Write out an exact copy of the line containing "Where should I" and all lines that follow it in the data below, leaving out pictures.

SUPPLIED MATERIAL section start

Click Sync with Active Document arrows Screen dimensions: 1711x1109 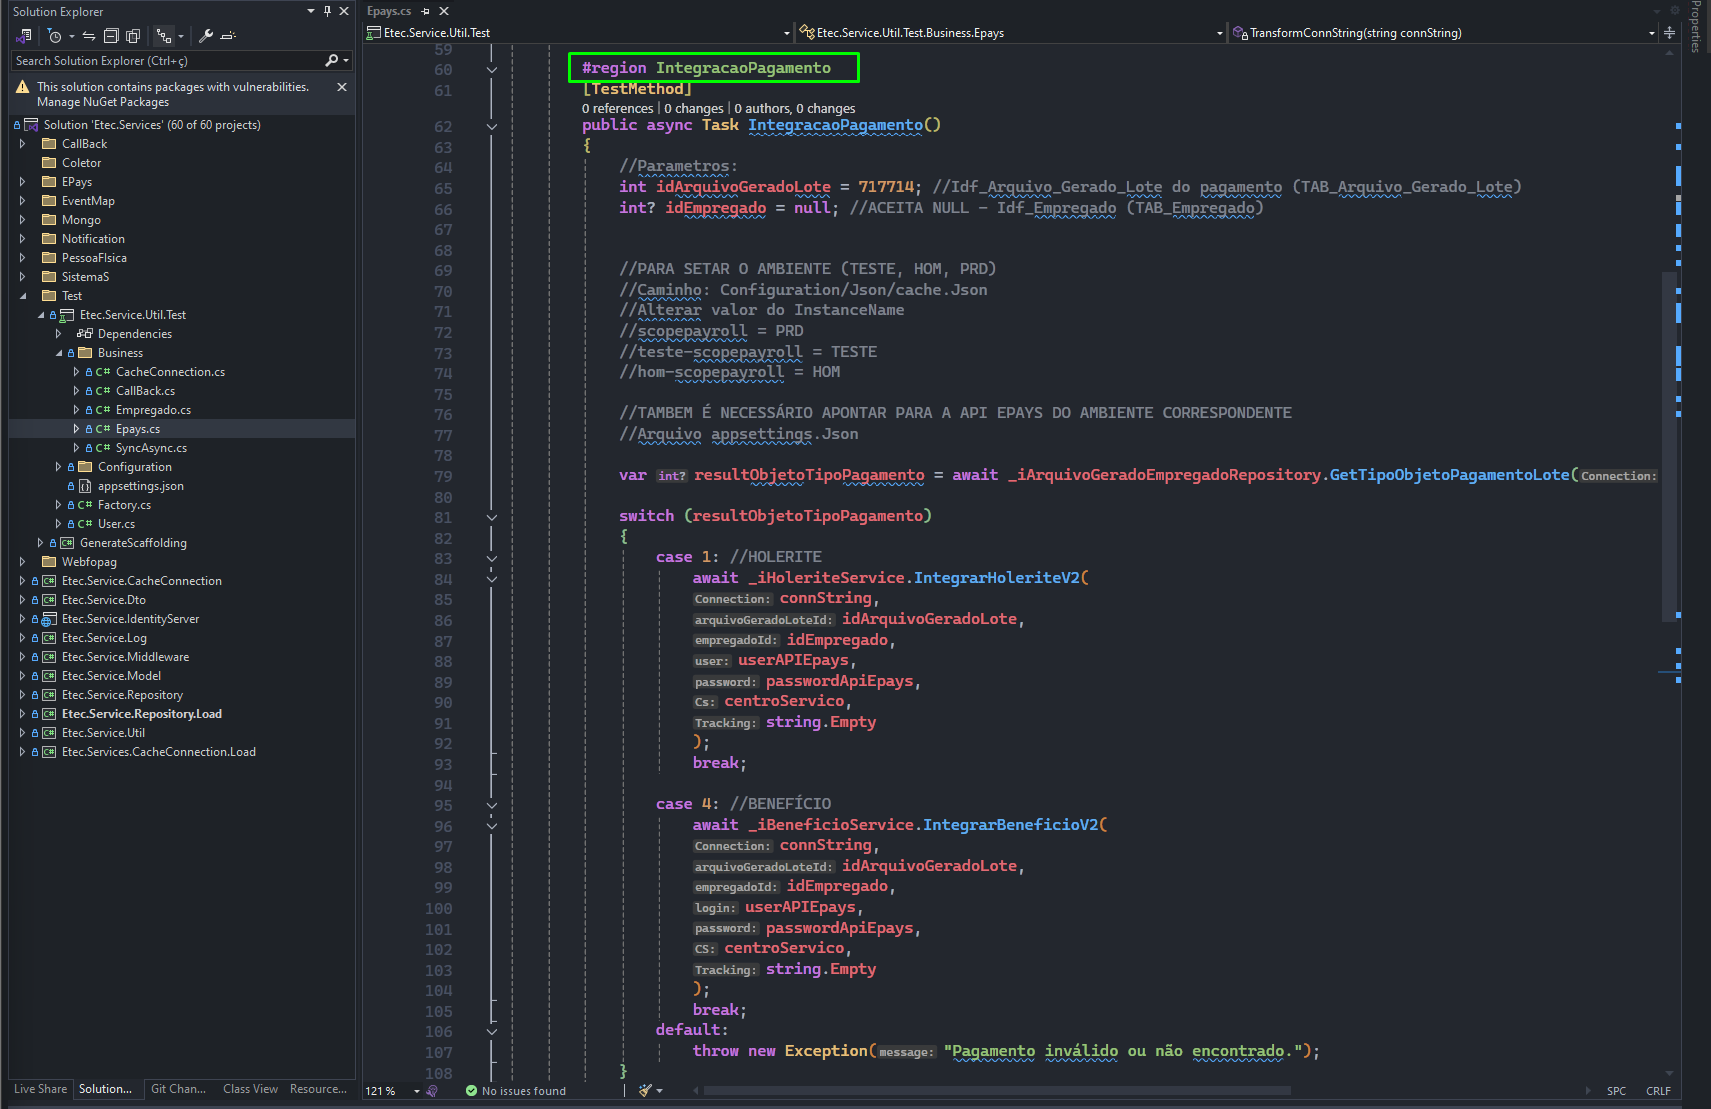[x=89, y=36]
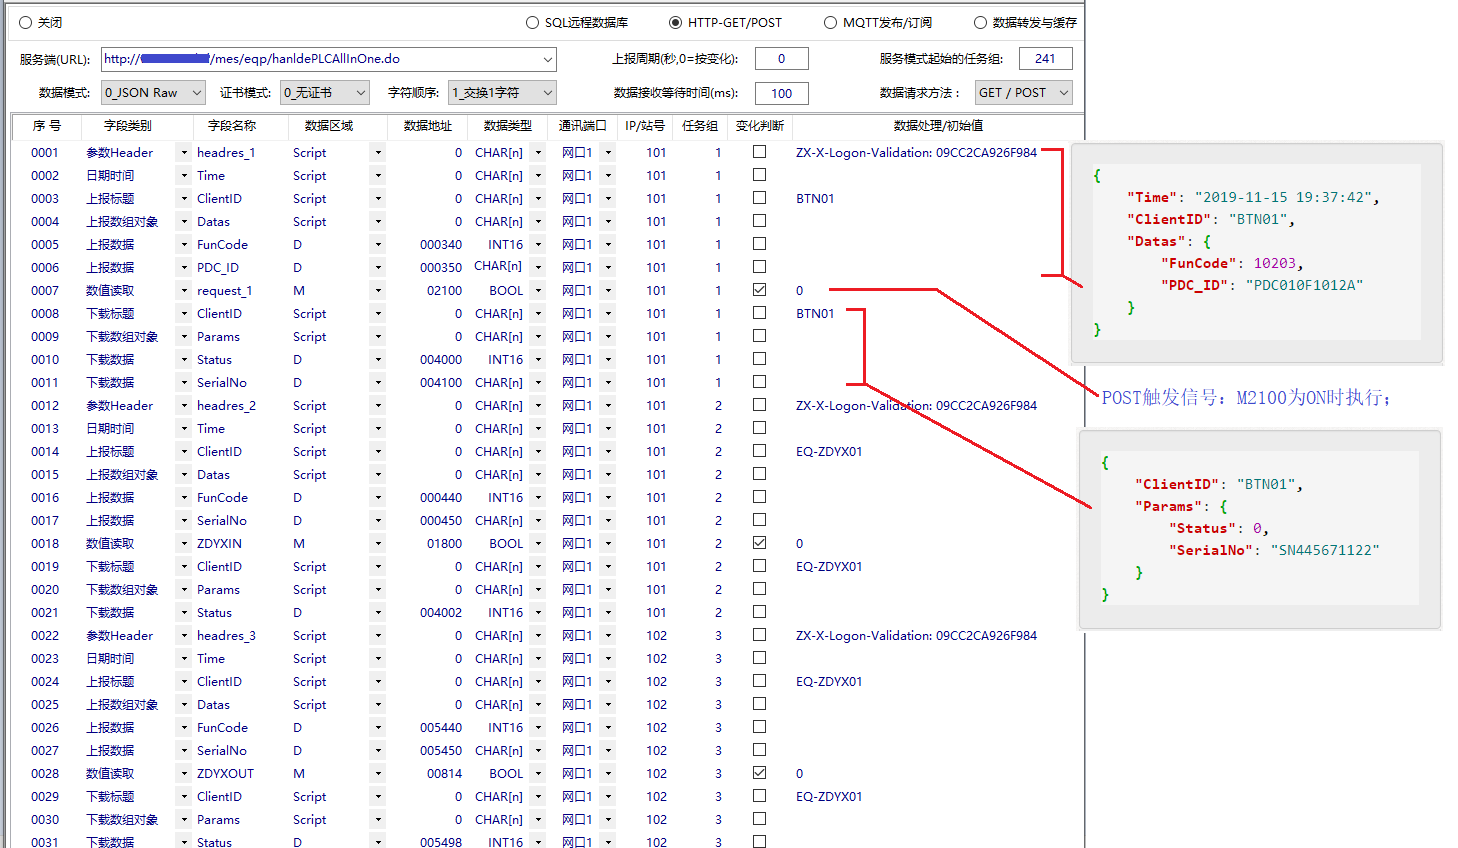Viewport: 1458px width, 848px height.
Task: Uncheck the 变化判断 checkbox in row 0007
Action: point(760,290)
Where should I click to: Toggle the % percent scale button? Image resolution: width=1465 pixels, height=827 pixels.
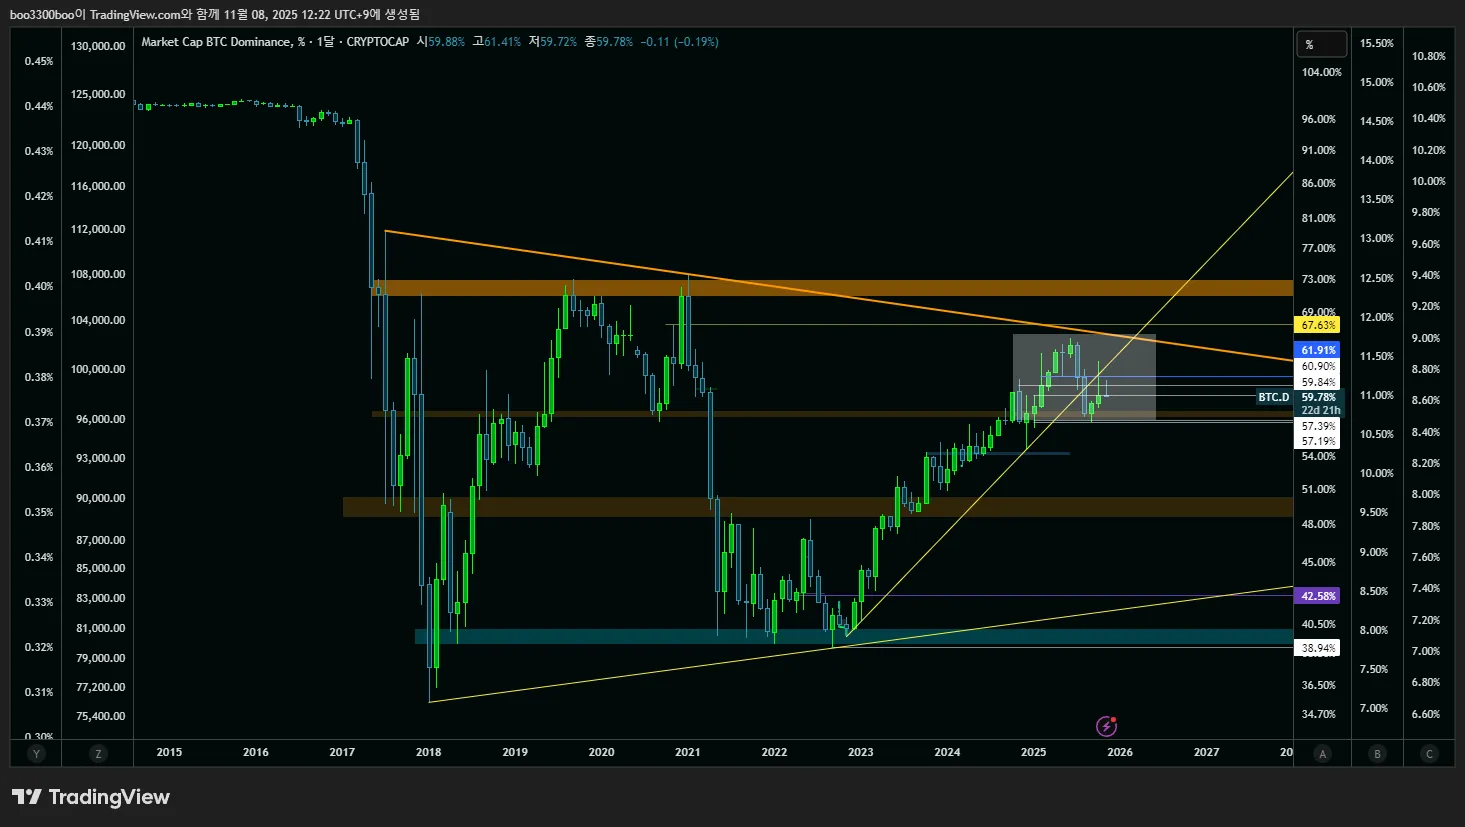(1320, 44)
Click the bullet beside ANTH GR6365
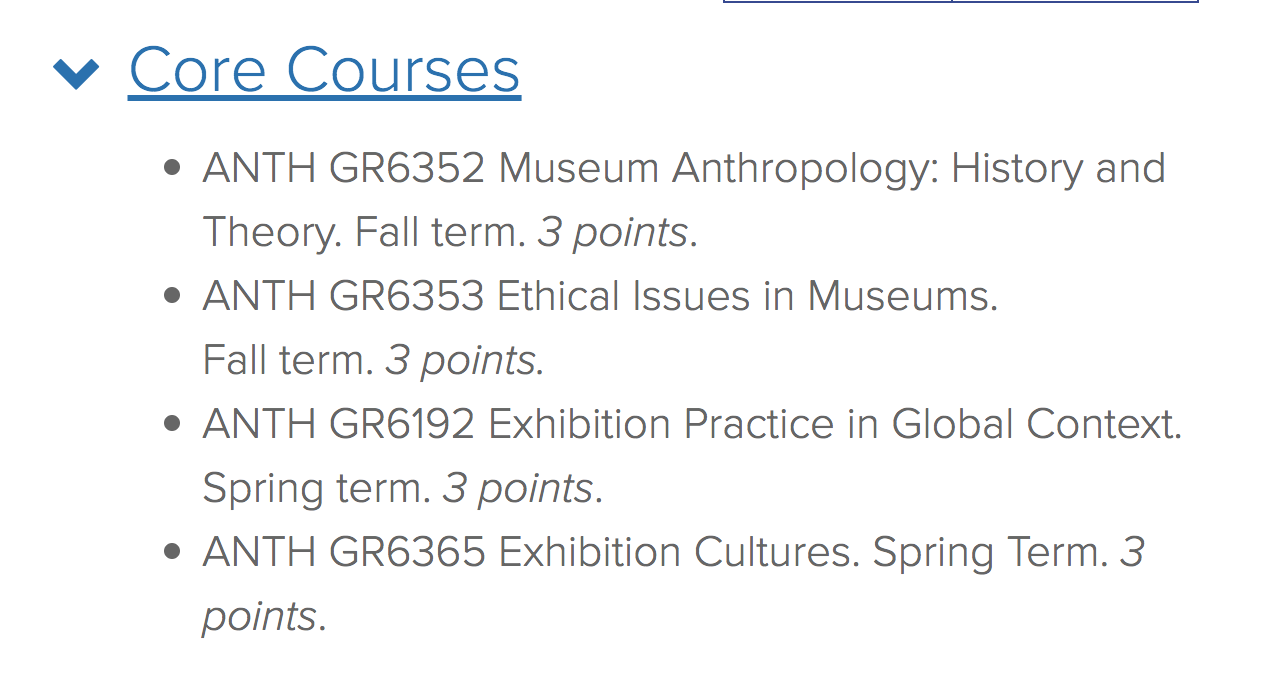This screenshot has width=1288, height=700. point(172,552)
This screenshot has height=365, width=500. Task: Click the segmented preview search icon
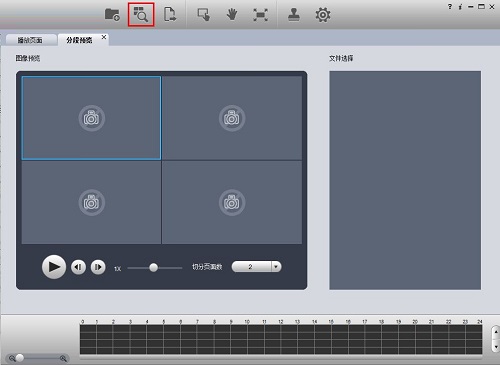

SUPPLIED MATERIAL section end

RESPONSE AREA:
Where should I click to: Toggle the % percent scale button? Image resolution: width=1465 pixels, height=827 pixels.
(1320, 44)
Click the bullet beside ANTH GR6365
This screenshot has width=1288, height=700. point(172,552)
This screenshot has height=365, width=500. Task: Click the segmented preview search icon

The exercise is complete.